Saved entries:
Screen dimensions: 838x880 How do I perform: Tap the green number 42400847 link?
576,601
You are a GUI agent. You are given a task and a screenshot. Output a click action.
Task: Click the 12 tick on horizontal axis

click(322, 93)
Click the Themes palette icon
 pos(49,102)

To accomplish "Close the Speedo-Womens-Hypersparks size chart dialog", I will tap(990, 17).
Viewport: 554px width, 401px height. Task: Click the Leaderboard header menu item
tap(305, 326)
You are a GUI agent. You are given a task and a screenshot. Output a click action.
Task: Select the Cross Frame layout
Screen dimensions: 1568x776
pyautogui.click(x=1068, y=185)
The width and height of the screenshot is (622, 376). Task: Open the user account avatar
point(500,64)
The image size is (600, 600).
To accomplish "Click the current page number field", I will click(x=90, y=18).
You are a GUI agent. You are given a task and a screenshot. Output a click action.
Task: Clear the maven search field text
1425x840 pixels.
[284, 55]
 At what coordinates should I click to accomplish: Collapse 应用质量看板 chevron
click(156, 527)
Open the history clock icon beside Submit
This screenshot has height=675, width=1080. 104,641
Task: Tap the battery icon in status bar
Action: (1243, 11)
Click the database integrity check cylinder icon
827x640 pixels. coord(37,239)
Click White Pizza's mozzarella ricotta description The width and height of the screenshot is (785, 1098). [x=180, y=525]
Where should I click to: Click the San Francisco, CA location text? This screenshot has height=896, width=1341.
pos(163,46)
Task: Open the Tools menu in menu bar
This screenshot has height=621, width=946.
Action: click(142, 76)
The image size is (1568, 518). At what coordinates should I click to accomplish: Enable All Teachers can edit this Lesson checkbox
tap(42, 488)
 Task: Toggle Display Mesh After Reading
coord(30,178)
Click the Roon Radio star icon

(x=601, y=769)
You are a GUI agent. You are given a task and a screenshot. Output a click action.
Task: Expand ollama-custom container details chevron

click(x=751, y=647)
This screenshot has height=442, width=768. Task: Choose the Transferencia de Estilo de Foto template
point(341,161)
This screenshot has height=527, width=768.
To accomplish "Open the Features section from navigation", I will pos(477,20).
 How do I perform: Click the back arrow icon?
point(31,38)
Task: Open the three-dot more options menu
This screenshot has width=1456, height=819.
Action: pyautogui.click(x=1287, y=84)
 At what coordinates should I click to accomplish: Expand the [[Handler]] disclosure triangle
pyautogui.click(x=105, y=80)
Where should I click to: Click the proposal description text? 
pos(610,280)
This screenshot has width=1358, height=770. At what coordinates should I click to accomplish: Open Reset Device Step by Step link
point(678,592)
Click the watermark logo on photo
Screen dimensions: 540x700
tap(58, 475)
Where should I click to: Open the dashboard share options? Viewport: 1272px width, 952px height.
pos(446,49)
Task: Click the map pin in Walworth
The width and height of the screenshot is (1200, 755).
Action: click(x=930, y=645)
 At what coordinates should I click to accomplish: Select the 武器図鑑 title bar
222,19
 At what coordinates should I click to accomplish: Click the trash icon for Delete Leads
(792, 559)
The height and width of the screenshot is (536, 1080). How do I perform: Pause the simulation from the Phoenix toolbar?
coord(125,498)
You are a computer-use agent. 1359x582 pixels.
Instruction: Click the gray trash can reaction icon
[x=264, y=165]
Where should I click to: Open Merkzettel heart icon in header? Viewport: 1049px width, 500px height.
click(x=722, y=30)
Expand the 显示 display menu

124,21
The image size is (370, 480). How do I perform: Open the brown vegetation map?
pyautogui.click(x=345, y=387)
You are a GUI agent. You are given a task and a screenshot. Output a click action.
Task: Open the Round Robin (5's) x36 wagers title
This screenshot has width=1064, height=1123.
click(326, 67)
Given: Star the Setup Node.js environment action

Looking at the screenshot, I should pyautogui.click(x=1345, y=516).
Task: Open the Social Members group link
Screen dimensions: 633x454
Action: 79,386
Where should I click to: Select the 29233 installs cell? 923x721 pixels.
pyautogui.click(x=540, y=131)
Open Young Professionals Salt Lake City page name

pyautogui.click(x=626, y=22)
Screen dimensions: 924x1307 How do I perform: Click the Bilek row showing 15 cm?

▸ Work to complete
Give back each record, exactly as it reads.

▸ Answer section
Screen dimensions: 838x880 How do I perform: Tap the green number 42400847 link?
576,601
You are a GUI agent. You are given a task and a screenshot. Output a click action.
Task: Click the 12 tick on horizontal axis

click(322, 93)
Click the Themes palette icon
 pos(49,102)

To accomplish "Close the Speedo-Womens-Hypersparks size chart dialog", I will tap(990, 17).
Viewport: 554px width, 401px height. Task: Click the Leaderboard header menu item
tap(305, 326)
You are a GUI agent. You are given a task and a screenshot. Output a click action.
Task: Select the Cross Frame layout
Screen dimensions: 1568x776
pyautogui.click(x=1068, y=185)
The width and height of the screenshot is (622, 376). Task: Open the user account avatar
point(500,64)
The image size is (600, 600).
To accomplish "Click the current page number field", I will click(x=90, y=18).
You are a GUI agent. You are given a task and a screenshot. Output a click action.
Task: Clear the maven search field text
1425x840 pixels.
[284, 55]
 At what coordinates should I click to accomplish: Collapse 应用质量看板 chevron
click(156, 527)
Open the history clock icon beside Submit
This screenshot has height=675, width=1080. 104,641
Task: Tap the battery icon in status bar
Action: (1243, 11)
Click the database integrity check cylinder icon
827x640 pixels. coord(37,239)
Click White Pizza's mozzarella ricotta description The width and height of the screenshot is (785, 1098). [x=180, y=525]
Where should I click to: Click the San Francisco, CA location text? This screenshot has height=896, width=1341.
pos(163,46)
Task: Open the Tools menu in menu bar
This screenshot has height=621, width=946.
Action: click(142, 76)
The image size is (1568, 518). At what coordinates should I click to accomplish: Enable All Teachers can edit this Lesson checkbox
tap(42, 488)
 Task: Toggle Display Mesh After Reading
coord(30,178)
Click the Roon Radio star icon

(x=601, y=769)
You are a GUI agent. You are given a task and a screenshot. Output a click action.
Task: Expand ollama-custom container details chevron

click(x=751, y=647)
This screenshot has height=442, width=768. Task: Choose the Transferencia de Estilo de Foto template
point(341,161)
This screenshot has height=527, width=768.
To accomplish "Open the Features section from navigation", I will pos(477,20).
 How do I perform: Click the back arrow icon?
point(31,38)
Task: Open the three-dot more options menu
This screenshot has width=1456, height=819.
Action: pyautogui.click(x=1287, y=84)
 At what coordinates should I click to accomplish: Expand the [[Handler]] disclosure triangle
pyautogui.click(x=105, y=80)
Where should I click to: Click the proposal description text? 
pos(610,280)
This screenshot has width=1358, height=770. At what coordinates should I click to accomplish: Open Reset Device Step by Step link
point(678,592)
Click the watermark logo on photo
Screen dimensions: 540x700
tap(58, 475)
Where should I click to: Open the dashboard share options? Viewport: 1272px width, 952px height.
pos(446,49)
Task: Click the map pin in Walworth
The width and height of the screenshot is (1200, 755).
Action: click(x=930, y=645)
 At what coordinates should I click to accomplish: Select the 武器図鑑 title bar
222,19
 At what coordinates should I click to accomplish: Click the trash icon for Delete Leads
(792, 559)
The height and width of the screenshot is (536, 1080). How do I perform: Pause the simulation from the Phoenix toolbar?
coord(125,498)
You are a computer-use agent. 1359x582 pixels.
Instruction: Click the gray trash can reaction icon
[x=264, y=165]
Where should I click to: Open Merkzettel heart icon in header? Viewport: 1049px width, 500px height.
click(x=722, y=30)
Expand the 显示 display menu

124,21
The image size is (370, 480). How do I perform: Open the brown vegetation map?
pyautogui.click(x=345, y=387)
You are a GUI agent. You are given a task and a screenshot. Output a click action.
Task: Open the Round Robin (5's) x36 wagers title
This screenshot has width=1064, height=1123.
click(326, 67)
Given: Star the Setup Node.js environment action

Looking at the screenshot, I should pyautogui.click(x=1345, y=516).
Task: Open the Social Members group link
Screen dimensions: 633x454
Action: 79,386
Where should I click to: Select the 29233 installs cell? 923x721 pixels.
pyautogui.click(x=540, y=131)
Open Young Professionals Salt Lake City page name

pyautogui.click(x=626, y=22)
Screen dimensions: 924x1307 How do I perform: Click the Bilek row showing 15 cm?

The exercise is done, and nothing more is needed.